Q2 FY26 revenue came in at ₹ 739 Cr (+149 % YoY!) and PAT ₹ 57 Cr (+166 % YoY!) — basically the chemical version of a Red Bull ad.
At ₹ 1,065 a share and a market cap ₹ 12,121 Cr, the stock trades at 80 × earnings, because apparently optimism is a solvent now.
ROE 3.3 %, ROCE 7.3 %, Debt ₹ 1,223 Cr (D/E 0.38 ×), Book Value ₹ 281, and Dividend Yield 0.07 %.
Promoter holding 59.1 % ( down 2 pp QoQ ) — someone clearly sold a few molecules for cash.
Operating margin 25 %. Order book ₹ 8,900 Cr.

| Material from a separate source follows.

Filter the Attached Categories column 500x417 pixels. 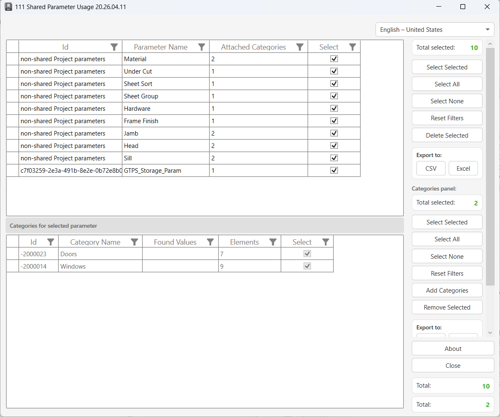point(300,47)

Six plants in Gujarat churning out 27,000 MT of chemicals and one very ambitious storyline.
2. Introduction
When chemistry students dream big, they usually land in a lab. Anupam Rasayan landed on Dalal Street.
Founded in 1984, the company specializes in life-science and other specialty chemicals — serving everything from crop protection to lip protection.
Its clients read like a science Olympiad sponsor list — Syngenta, Adama, Sumitomo, DuPont, and Nissei. Top 10 clients = 77 % of revenues, which is comforting until one client sneezes.
The company’s order book is bigger than its balance sheet ( ₹ 8,900 Cr vs ₹ 5,650 Cr assets ). That’s ambition, not arithmetic.
They’ve signed LOIs worth hundreds of millions with Japanese and Korean firms for battery solvents and fluorine chemicals — because every Indian manufacturer now wants to be part of the EV fairy tale.
But beneath the glow of solar plants and press releases, ROE is barely 3 %. The balance sheet glows brighter than the profit sheet.
3. Business Model – WTF Do They Even Do?
In one line: They mix expensive molecules for other people’s patents and make it sound like alchemy.